··· SELECTED EXCERPT

Maintaining Focus in Light of Losing a Rock Star Teammate

Five leadership recommendations for small business owners


At one point or another, we’ve all faced this situation: a rock star teammate leaves the company.

Whether it’s due to unexpected events your business is forced to react to or an employee has found another opportunity that aligns with their interests, the sting is no different.

This will inevitably happen a handful of times along the rollercoaster ride that is growing a startup or small business. It is a trying time for employees and business owners/founders.

Employees will feel a hit to morale, potential uncertainty or maybe even feel the need to re-evaluate their current standing. If it is an immediate team member, there’s potential for disruption to workflows or shift in workload until a new hire is brought onboard to fill the void.

Owners feel the sting as well. But beyond that is the onus to keep morale up across the rest of the company. Culture is such a critical part of any company, in particular for those still in the early stages. Managers and leaders must focus on motivating and energizing the broader team during the transitional time.

······

--- WHAT YOU NEED TO DO ---
1/ According to the article on losing a rock star teammate, why must managers and leaders focus on motivating the broader team during the transition?
2/ Update the listing below so that every "Click" becomes "Tap" and nothing else changes. Leave the pictures out of your answer.

··· RECORDS

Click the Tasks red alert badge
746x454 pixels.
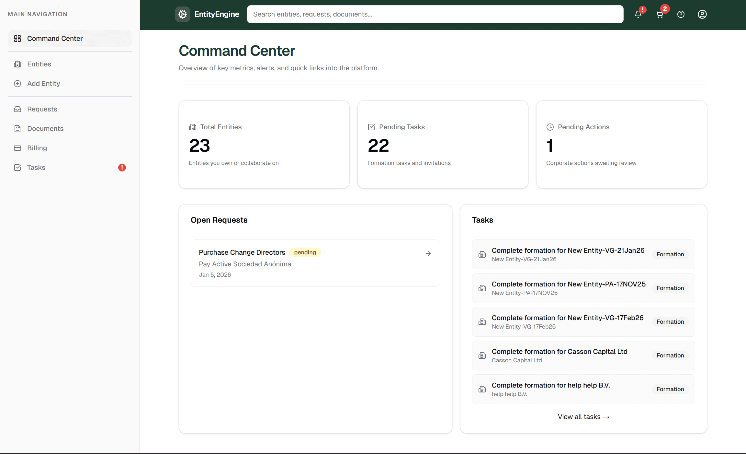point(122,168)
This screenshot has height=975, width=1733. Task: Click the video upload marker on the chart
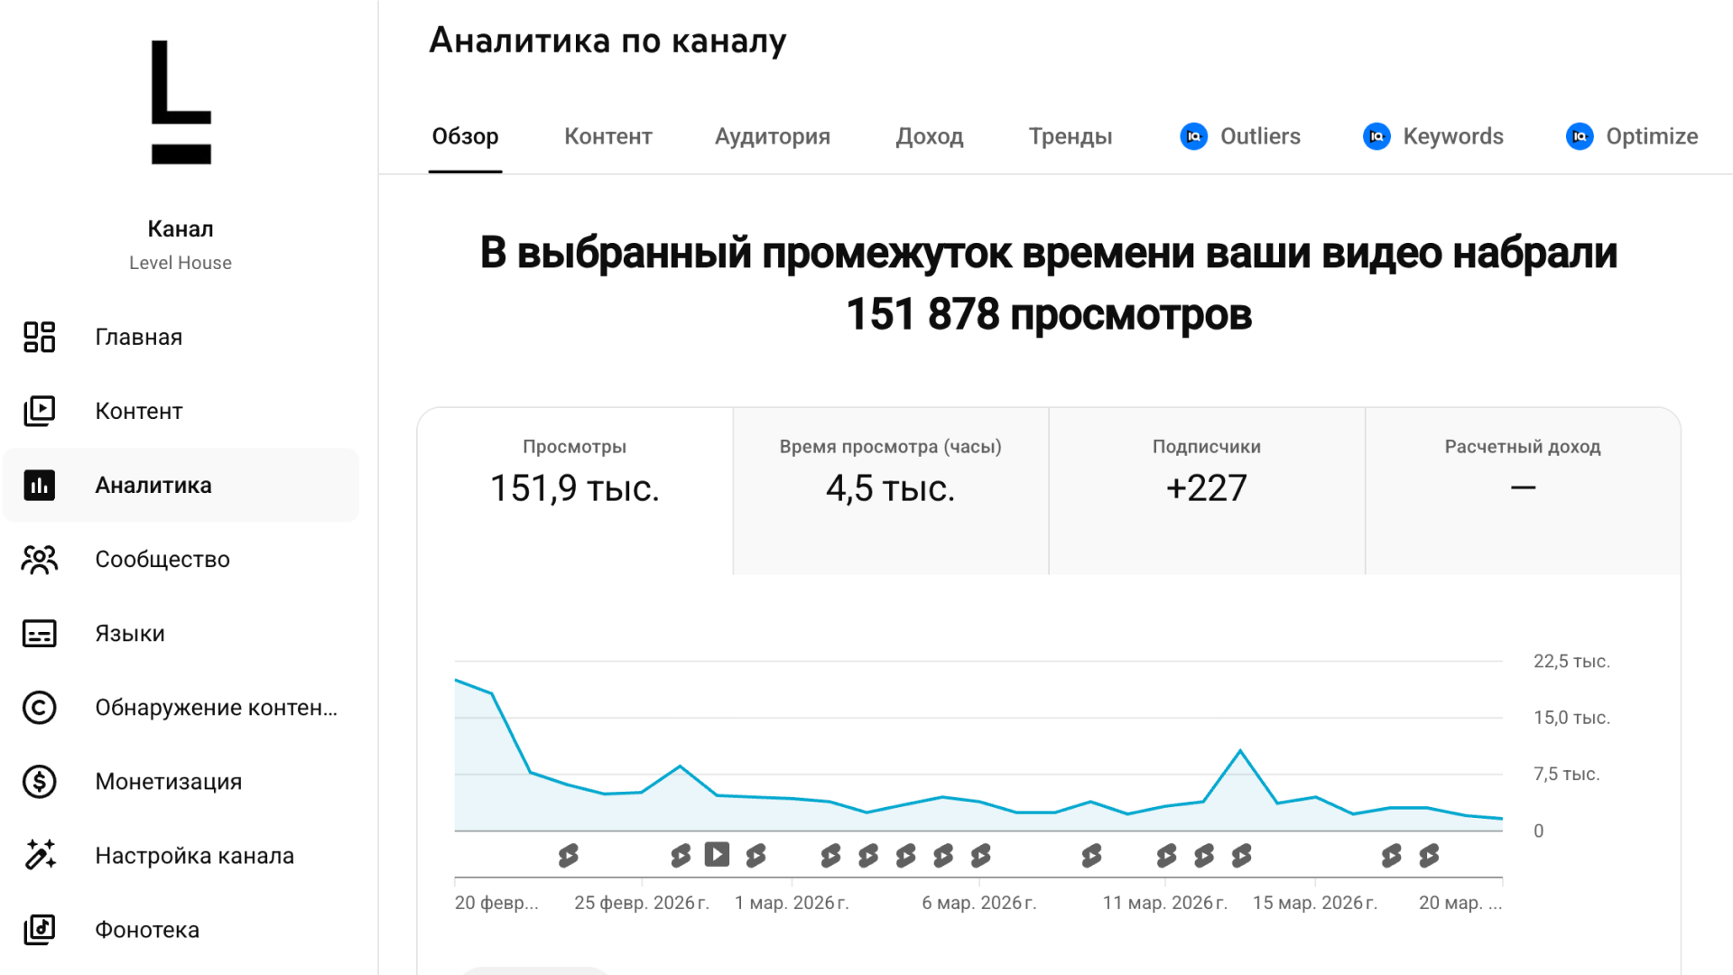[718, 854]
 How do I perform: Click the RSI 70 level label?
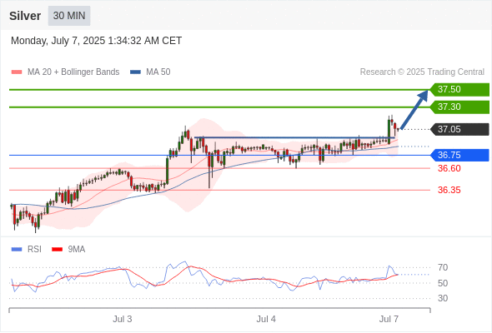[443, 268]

······

--- ANSWERS ---
1/ The article says owners must keep morale up across the company because culture is a critical part of any company. This is especially true for companies still in the early stages. Employees also feel a hit to morale and possible uncertainty when a rock star teammate leaves.

2/
Tap the Tasks red alert badge
746x454 pixels.
point(122,168)
This screenshot has height=975, width=1733. Task: Tap the video upload marker on the chart
[718, 854]
 How do I perform: Tap the RSI 70 level label?
[443, 268]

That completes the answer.